PHILADELPHIA—The forgotten co-defendant in abortionist Kermit Gosnell’s murder trial is a 56-year-old woman who comes into court every day, sits quietly, and looks mortified to be there. By her dress and demeanor you would more likely expect to see her scanning your library card than embroiled in a homicide case.
Eileen O’Neill, who worked upstairs at Gosnell’s Women’s Medical Society doing family practice check-ups, and not downstairs where all the gruesomeness took place, is being charged with participating in a corrupt organization and “theft by deception”—basically impersonating a doctor and getting paid or billing insurance companies. O’Neill had been licensed in two other states but never in Pennsylvania.
Her attorney, James Berardinelli, brought in a revolving door of character witnesses, including O’Neill’s two brothers, an aged mother, and an award-winning doctor who had taken on the defendant in a preceptorship and liked her well enough to say to the court, “I wish I could hire her now!” Asked whether they had known O’Neill as a “peaceful, honest, law-abiding citizen,” friends, employers, and most former patients alike voiced an enthusiastic, “Yes,” adding words like “compassionate” and “caring.” (Only one friend well-meaningly added that O’Neill lacked “common sense.”)
You look at O’Neill and ask yourself, “What’s a nice girl like you doing in a place like this?” By all accounts, she was uncomfortable at Gosnell’s business for a long time, sometimes sharing with other staff members her disdain for the stream of “pill mill” patients, whom she called “seekers.” (The facility was first raided for drugs, not bad abortions.) More than one erstwhile patient said they knew all along that their “doctor” wasn’t licensed, but didn’t care; she did well by them. (One exception was a woman disgruntled that O’Neill had misdiagnosed her multiple sclerosis.) The two defense attorneys painted a picture of a medical oasis for poor inner city women sans insurance and better options. Judge Jeffrey Minehart granted Berardinelli’s motion to drop six of the nine charges against his client.

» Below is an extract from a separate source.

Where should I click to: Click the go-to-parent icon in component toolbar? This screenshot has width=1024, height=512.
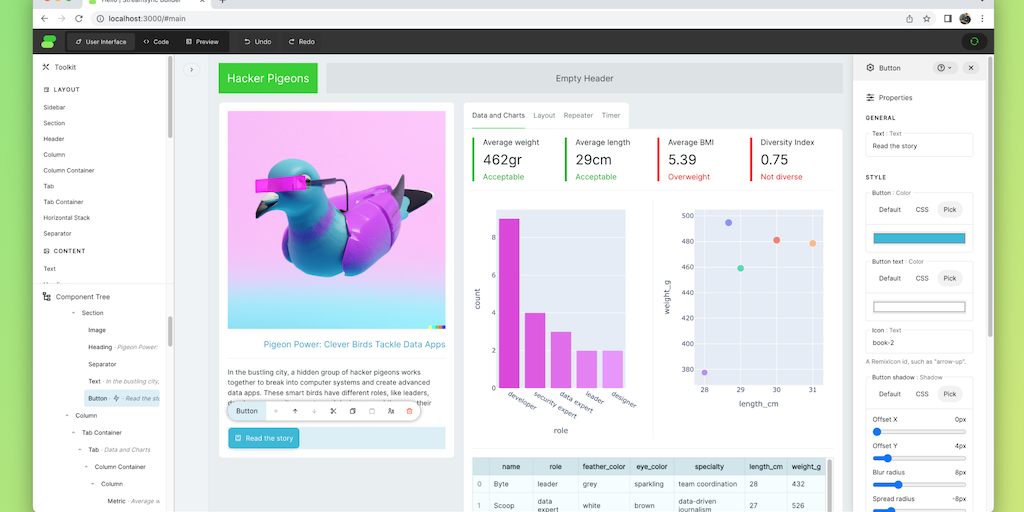pyautogui.click(x=390, y=411)
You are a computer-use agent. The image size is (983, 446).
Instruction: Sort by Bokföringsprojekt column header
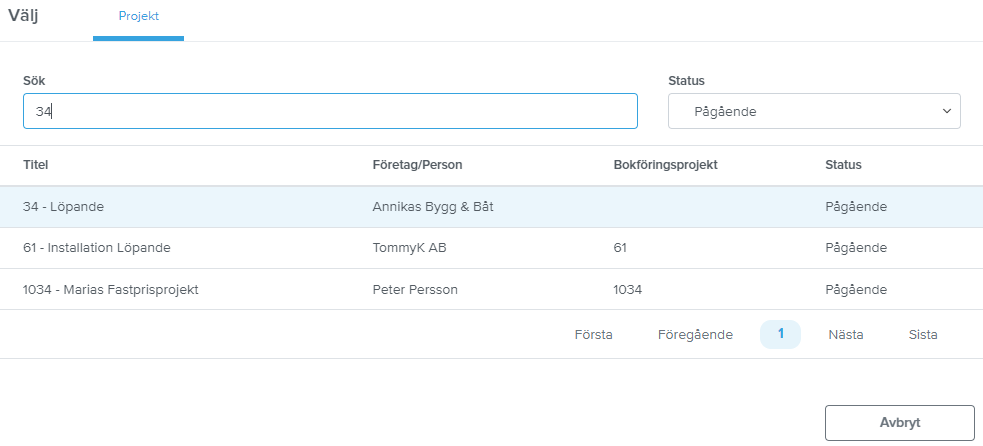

But this is no Mother Teresa lured willy-nilly into the Dark Side. Notwithstanding the alleged “common sense” deficiency, Eileen O’Neill was no stranger to the surgical demise of babies, having interned at abortion practices in Texas and Louisiana. The woman is part of the abortion industry, if only on the periphery as concerns the West Philadelphia Women’s Medical Society. Though a two-bit character in The Gosnell Show, she at least falls under the Scripture’s solemn warning about the company we keep:
“Do not be deceived: Bad company ruins good morals” (1 Corinthians 15:33).
“Can a man carry fire next to his chest and his clothes not be burned?” (Proverbs 6:27)
We get confused. O’Neill looks just like us, and this is uncomfortable. Would that she didn’t seem like the woman next door. Would that we could demonize her. Note to the uninitiated: When you sit in on a trial of unspeakable horrors, one of the first things you learn is that the defendants are often not psychopaths but ordinary people who find themselves in positions in which they think their jobs are normal. Thus the “banality of evil” noted by author Hannah Arendt regarding Adolf Eichmann and the Nuremberg trails.
Furthermore, what you and I may consider a good person and what God considers a good person are not the same thing. Our standards are just so low! If someone is nice to us and we ingratiate our way into his inner ring, we think him a fine fellow. The verdicts of heaven will be perfect.
But in the justice soon to be meted out on Filbert Street in Philadelphia, we now await the closing arguments and Monday and then the decision of seven women and five men as to whether Kermit Gosnell deserves to die, and whether the lack of a proper license by a fairly competent medical practitioner named Eileen O’Neill constitutes theft by deception.